The Amazon DocumentDB change streams feature is disabled by default and does not incur any additional charges until the feature is enabled. Using change streams in a cluster incurs additional read and write IOs and storage costs. You can use the modifyChangeStreams API operation to enable this feature for your cluster. For more information on pricing, see Amazon DocumentDB pricing.

Limitations

Change streams have the following limitations in Amazon DocumentDB:

  • Change streams can only be opened from a connection to the primary instance of an Amazon DocumentDB cluster. Reading from change streams on a replica instance is not currently supported. When invoking the watch() API operation, you must specify a primary read preference to ensure that all reads are directed to the primary instance (see the Example section).

  • Events written to a change stream for a collection are available for up to 7 days (the default is 3 hours). Change streams data is deleted after the log retention duration window, even if no new changes have occurred.

  • A long-running write operation on a collection like updateMany or deleteMany can temporarily stall the writing of change streams events until the long running write operation is complete.

  • Amazon DocumentDB does not support the MongoDB operations log (oplog).

  • With Amazon DocumentDB, you must explicitly enable change streams on a given collection.

  • If the total size of a change streams event (including the change data and full document, if requested) is greater than 16 MB, the client will experience a read failure on the change streams.

  • The Ruby driver is currently not supported when using db.watch() and client.watch() with Amazon DocumentDB v3.6.

Enabling Change Streams

You can enable Amazon DocumentDB change streams for all collections within a given database, or only for selected collections. The following are examples of how to enable change streams for different use cases using the mongo shell. Empty strings are treated as wildcards when specifying database and collection names.

  1. //Enable change streams for the collection "foo" in database "bar"
  2. db.adminCommand({modifyChangeStreams: 1,
  3. database: "bar",
  4. collection: "foo",
  5. enable: true});
  1. //Disable change streams on collection "foo" in database "bar"
  2. db.adminCommand({modifyChangeStreams: 1,
  3. database: "bar",
  4. collection: "foo",
  5. enable: false});
  1. //Enable change streams for all collections in database "bar"
  2. db.adminCommand({modifyChangeStreams: 1,
  3. database: "bar",
  4. collection: "",
  5. enable: true});
  1. //Enable change streams for all collections in all databases in a cluster
  2. db.adminCommand({modifyChangeStreams: 1,
  3. database: "",
  4. collection: "",
  5. enable: true});

Change streams will be enabled for a collection if any of the following are true:

  • Both the database and collection are explicitly enabled.

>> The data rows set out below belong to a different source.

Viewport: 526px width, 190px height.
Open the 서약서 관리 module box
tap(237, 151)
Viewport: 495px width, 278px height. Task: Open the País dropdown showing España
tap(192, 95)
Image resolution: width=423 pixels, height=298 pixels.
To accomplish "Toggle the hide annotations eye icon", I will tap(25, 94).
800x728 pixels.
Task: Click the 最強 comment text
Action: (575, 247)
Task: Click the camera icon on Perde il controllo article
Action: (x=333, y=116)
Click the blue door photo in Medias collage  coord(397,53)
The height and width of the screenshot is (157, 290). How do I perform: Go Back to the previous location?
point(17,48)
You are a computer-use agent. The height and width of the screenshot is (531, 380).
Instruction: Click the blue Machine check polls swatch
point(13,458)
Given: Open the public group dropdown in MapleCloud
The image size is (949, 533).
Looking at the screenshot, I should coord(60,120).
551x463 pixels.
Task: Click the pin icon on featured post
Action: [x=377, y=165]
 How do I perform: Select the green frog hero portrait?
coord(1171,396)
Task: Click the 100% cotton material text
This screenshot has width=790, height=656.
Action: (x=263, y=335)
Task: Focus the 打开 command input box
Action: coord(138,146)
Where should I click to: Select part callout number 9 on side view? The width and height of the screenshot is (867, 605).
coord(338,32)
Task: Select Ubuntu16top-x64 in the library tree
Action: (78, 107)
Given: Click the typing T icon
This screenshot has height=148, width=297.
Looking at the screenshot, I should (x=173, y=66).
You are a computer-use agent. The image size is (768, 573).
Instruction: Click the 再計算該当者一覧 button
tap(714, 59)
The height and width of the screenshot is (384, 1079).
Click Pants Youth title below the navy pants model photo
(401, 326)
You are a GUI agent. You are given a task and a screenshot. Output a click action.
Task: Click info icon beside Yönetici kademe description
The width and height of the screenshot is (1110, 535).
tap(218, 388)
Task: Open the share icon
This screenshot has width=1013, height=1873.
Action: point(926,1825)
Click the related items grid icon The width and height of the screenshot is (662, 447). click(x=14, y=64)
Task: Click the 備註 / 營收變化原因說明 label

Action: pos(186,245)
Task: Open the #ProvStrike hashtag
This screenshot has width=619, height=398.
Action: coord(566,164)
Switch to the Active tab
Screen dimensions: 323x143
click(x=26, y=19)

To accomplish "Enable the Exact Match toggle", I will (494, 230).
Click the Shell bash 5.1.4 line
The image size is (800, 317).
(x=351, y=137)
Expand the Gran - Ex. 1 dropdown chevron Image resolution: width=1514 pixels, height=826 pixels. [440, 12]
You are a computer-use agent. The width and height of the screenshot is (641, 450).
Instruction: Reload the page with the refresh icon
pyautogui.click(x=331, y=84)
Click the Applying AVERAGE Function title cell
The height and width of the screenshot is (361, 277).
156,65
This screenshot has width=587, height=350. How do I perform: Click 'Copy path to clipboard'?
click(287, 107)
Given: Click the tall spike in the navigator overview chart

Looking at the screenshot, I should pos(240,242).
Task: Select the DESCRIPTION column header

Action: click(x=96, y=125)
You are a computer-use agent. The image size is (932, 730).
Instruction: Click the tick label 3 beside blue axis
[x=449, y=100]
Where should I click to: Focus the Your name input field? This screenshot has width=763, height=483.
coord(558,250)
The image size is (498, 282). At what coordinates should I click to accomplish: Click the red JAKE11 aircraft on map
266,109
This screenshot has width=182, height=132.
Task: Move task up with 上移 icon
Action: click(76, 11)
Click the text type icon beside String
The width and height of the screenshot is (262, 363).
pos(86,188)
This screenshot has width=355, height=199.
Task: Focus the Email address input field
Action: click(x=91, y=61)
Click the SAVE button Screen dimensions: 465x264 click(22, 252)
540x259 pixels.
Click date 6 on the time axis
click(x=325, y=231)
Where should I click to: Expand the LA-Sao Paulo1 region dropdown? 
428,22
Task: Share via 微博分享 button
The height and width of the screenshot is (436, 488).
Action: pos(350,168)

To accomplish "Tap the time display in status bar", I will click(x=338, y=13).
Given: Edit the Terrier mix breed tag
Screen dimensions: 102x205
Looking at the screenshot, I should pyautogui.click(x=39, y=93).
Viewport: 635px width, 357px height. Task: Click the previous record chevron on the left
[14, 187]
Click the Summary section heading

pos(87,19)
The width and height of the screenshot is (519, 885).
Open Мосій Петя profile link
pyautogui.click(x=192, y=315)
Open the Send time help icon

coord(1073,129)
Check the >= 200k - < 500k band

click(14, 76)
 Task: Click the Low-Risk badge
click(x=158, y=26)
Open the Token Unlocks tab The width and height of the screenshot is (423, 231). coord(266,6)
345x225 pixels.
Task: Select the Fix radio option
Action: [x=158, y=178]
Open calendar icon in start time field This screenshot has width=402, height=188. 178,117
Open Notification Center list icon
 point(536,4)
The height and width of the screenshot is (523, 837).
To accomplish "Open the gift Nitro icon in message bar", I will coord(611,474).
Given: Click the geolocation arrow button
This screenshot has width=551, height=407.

  • The database containing the collection is enabled.

  • All databases are enabled.

Dropping a collection from a database does not disable change streams for that collection if the parent database also has change streams enabled, or if all databases in the cluster are enabled. If a new collection is created with the same name as the deleted collection, change streams will be enabled for that collection.

You can list all of your cluster’s enabled change streams by using the $listChangeStreams aggregation pipeline stage. All aggregation stages supported by Amazon DocumentDB can be used in the pipeline for additional processing. If a previously enabled collection has been disabled, it will not appear in the $listChangeStreams output.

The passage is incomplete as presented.